> **Aim of the task**: What lines of the data below include the word "will"? Report them by copying each.

(Input for this task begins)

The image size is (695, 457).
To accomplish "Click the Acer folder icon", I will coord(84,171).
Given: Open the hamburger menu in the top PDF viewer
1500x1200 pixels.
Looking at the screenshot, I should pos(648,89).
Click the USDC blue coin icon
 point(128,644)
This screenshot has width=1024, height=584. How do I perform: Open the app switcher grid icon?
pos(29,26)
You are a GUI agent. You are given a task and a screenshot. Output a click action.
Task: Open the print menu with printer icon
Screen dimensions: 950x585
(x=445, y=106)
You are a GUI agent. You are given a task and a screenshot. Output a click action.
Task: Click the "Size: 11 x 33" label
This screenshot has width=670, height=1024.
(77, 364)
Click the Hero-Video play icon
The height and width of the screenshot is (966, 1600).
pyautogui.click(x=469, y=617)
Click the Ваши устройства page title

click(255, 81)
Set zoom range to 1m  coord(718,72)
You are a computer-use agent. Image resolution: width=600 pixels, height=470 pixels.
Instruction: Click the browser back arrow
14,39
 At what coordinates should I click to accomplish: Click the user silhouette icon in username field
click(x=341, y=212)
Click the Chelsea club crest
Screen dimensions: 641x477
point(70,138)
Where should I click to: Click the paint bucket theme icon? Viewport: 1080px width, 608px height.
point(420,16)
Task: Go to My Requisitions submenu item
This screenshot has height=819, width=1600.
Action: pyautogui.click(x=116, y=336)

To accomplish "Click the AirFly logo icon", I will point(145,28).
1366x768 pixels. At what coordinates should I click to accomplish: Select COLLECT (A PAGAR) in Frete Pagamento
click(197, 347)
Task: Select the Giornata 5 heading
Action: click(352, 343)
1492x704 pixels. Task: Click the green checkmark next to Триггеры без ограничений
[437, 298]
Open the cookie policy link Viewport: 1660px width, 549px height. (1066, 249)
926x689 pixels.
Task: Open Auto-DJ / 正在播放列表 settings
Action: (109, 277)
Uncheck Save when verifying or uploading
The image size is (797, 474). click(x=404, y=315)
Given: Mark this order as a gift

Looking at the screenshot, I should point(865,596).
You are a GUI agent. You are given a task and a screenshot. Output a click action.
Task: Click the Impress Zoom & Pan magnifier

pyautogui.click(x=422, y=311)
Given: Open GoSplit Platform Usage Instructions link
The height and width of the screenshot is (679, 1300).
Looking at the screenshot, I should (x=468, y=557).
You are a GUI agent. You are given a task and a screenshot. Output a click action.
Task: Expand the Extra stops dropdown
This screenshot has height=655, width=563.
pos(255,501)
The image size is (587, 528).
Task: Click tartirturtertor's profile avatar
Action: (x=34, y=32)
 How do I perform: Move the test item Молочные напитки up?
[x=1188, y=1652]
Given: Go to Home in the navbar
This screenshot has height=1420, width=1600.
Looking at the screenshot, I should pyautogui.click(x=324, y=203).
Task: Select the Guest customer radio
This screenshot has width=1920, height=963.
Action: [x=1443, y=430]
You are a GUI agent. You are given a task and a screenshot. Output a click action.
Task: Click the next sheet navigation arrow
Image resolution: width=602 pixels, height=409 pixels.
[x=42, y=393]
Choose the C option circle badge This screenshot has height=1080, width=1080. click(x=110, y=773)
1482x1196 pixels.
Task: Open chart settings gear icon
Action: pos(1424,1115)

(Input for this task ends)

> **Response**:
To accomplish "Click the Acer folder icon", I will coord(84,171).
To accomplish "Click the AirFly logo icon", I will point(145,28).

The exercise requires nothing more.